Nos remitimos de nuevo al clásico por excelencia de la divulgación científica, Carl Sagan (1934 a 1996) y su serie televisiva “Cosmos: Un viaje personal” (BBC, EEUU, 1980), que aquí nos propone una comparativa entre el pensamiento antiguo, ejemplificado en las teorías del astrónomo Claudio Ptolomeo (100 a 170) y su “Almagesto” (Hè Megalè Syntaxis) donde describe un "modelo geocéntrico" basado en "epiciclos y deferentes" (muy útil para “salvar las apariencias” a la hora de explicar los movimientos planetarios); y la nueva ciencia, personificada en las figuras de Nicolás Copérnico (1473 a 1543) y su obra “Sobre la revolución de las órbitas celestes" (De revolutionibus orbium coelestium), y sobre todo de Johannes Kepler (1570 a 1630) y su obra “Nueva astronomía" (Astronomia nova), con su revolucionaria “perspectiva heliocéntrica”, mucho más ajustada a la realidad y capaz, por sí sola y sin necesidad de recurrir a complicadísimos “modelos geométricos”, de dar cuenta de los movimientos más extraños, como el procurado por la órbita de Marte.
A pesar de que tanto Copérnico como Kepler parten de unos postulados cercanos al llamado “paradigma mágico-estético” (que hunde sus raíces en la tradición pitagórico-platónica), es notorio su afán por liberarse de prejuicios y proporcionar a los “datos empíricos” una “base matemática”: la característica básica del método hipotético consiste precisamente en eso, en "convertir las hipótesis en fórmulas matemáticas” de las que poder “deducir consecuencias” que se puedan observar, que se puedan “contrastar con los hechos” de la realidad, para ver si ambos (consecuencias deducidas y hechos observados) concuerdan o no lo hacen.
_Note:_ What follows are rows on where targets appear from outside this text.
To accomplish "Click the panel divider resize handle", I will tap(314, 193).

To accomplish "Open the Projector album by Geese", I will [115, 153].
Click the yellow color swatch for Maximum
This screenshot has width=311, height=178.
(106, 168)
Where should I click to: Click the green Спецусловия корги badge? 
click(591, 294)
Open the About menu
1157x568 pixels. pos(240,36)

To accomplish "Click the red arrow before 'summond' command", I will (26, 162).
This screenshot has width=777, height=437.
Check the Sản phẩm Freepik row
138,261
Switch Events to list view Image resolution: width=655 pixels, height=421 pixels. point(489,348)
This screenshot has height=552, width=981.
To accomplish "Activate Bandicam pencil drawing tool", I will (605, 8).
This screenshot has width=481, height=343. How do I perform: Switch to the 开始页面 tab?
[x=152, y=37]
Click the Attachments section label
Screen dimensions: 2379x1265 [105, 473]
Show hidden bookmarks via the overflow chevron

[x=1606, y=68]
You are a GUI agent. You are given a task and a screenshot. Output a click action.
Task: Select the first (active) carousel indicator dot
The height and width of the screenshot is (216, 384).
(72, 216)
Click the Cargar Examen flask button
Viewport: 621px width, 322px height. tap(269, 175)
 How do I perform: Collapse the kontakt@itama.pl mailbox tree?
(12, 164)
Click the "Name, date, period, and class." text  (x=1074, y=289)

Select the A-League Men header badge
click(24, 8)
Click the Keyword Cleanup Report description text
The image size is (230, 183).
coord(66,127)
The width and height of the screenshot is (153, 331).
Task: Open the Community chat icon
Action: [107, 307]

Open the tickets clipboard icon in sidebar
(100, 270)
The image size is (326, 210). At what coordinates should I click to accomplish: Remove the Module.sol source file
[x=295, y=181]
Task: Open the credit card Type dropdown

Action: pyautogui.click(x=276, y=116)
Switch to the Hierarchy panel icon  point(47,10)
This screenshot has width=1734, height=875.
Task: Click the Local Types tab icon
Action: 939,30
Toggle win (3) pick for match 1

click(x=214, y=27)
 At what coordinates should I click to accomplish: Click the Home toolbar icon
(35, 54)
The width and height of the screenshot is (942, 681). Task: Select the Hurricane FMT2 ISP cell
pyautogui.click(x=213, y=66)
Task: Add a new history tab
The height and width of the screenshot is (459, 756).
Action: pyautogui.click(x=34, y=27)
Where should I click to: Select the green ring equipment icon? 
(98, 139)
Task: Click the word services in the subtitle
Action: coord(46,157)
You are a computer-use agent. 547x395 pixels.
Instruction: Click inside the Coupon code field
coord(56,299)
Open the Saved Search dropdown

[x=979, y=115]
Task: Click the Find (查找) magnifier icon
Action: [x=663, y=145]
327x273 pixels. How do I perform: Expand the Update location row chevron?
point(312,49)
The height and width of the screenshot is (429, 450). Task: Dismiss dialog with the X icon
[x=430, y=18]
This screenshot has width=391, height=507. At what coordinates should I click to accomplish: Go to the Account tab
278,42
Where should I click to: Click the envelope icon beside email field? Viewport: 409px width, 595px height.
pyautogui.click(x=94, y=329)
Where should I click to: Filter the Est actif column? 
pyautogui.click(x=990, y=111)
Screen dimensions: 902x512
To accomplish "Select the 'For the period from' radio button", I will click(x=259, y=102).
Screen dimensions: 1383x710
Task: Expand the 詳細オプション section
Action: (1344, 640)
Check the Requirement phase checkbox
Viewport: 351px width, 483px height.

Cuando el resultado de esta prueba es negativo, decimos que la hipótesis es "falsa" (y deberemos comenzar de nuevo el proceso, planteando una nueva hipótesis explicativa), pero si resulta que es positiva, entonces la hipótesis se torna "verdadera" y pasa a tener cuerpo de “ley científica”, y se irá afianzando a medida que acumulemos, una tras otra, nuevas corroboraciones positivas del mismo hecho físico.